Le Collectif pour une meilleure protection des jeunes Vaudois (CMPJV) a sévèrement critiqué vendredi les « dysfonctionnements » des services de l’Etat, en particulier du Service de protection de la jeunesse (SPJ). Il exige une révision de la loi et des structures adaptées. Il a jusqu’au 27 janvier pour réunir 12’000 signatures.

Le collectif a vu le jour à la suite de l’affaire d’un père du Nord vaudois qui a abusé pendant des années de ses enfants qui étaient pourtant placés sous la protection de l’Etat. Il estime que malgré les mesures correctrices annoncées en 2018 « rien n’a changé » et que « d’autres affaires peuvent arriver à n’importe quel moment », a déclaré la conseillère communale lausannoise Sandra Pernet.

Pas poursuivre les erreurs du passé

« L’Etat n’est pas infaillible », a ajouté Nicola Di Giulio, également conseiller communal lausannois et qui a été victime, enfant, de placements abusifs. « Nos parcours de vie doivent permettre de bâtir plus de justice afin de ne pas poursuivre les erreurs du passé ».

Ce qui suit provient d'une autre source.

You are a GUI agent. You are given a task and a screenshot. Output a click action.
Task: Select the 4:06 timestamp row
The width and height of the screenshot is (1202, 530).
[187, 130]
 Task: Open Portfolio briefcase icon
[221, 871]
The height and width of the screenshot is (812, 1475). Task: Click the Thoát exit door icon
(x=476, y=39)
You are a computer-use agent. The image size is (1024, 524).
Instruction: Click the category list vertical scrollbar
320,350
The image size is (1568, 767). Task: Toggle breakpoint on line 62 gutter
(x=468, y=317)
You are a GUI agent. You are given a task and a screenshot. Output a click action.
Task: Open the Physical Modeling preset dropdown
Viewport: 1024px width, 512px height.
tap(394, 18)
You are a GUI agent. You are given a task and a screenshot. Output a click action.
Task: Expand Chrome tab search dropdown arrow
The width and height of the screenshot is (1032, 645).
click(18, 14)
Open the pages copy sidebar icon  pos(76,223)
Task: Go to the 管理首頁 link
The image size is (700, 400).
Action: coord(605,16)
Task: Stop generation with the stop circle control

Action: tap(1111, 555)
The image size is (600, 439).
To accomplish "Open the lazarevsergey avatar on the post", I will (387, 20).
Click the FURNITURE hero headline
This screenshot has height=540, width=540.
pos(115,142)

Julien Dura, porte-parole du Mouvement de la condition paternelle Vaud, dénonce une « omerta » et un « business » des enfants placés en famille d’accueil ou en famille. Il réclame la création d’un tribunal de la famille, où siégeraient des magistrats spécialement formés, sur le modèle de ce qui se fait en Allemagne ou au Canada.

Médiation ordonnée

Autre requête: lors d’un conflit de couple, avant que la situation ne s’envenime, le juge devrait rapidement ordonner une médiation familiale, ce qu’on appelle la « médiation ordonnée ». Et lorsqu’il faut se résoudre à un placement, il faudait davantage compter avec la famille élargie: les oncles, les tantes ou les grands-parents.

Une commission neutre devrait traiter les plaintes qui visent la prise en charge des mineurs par les structures de l’Etat. « Cela permettrait de contrebalancer le pouvoir de l’Etat », a expliqué Lucie Zimmitti, directrice de Missing Children Switzerland, qui apporte son appui au collectif, sans en être membre.

Un coup de sac

L’initiative, qui comprend six points différents, demande aussi que les foyers et les centres de thérapie soient adaptés aux nouvelles formes familiales. « Il ne faut plus que les enfants maltraitants et ceux qui ont subi des maltraitances soient mélangés », a dit Mme Pernet qui demande au canton de mieux soutenir les éducateurs de rue.

Les initiants espèrent que la population réalisera « la gravité de la situation ». Ils veulent donner un « bon coup de sac » dans le fonctionnement du SPJ, et ceci « pour le bien des enfants ». « On veut améliorer le système. On a besoin du SPJ. On ne veut pas qu’il disparaisse », a ajouté Mme Pernet.

Le collectif compte sur son entourage et sur ses contacts « dans tout le canton » pour réunir les signatures nécessaires à son initiative. Le texte intitulé « Nos enfants, les familles et les professionnels du canton de Vaud ont besoin de lois et de structures adaptées » n’est à ce stade soutenu par aucun parti, ni syndicat.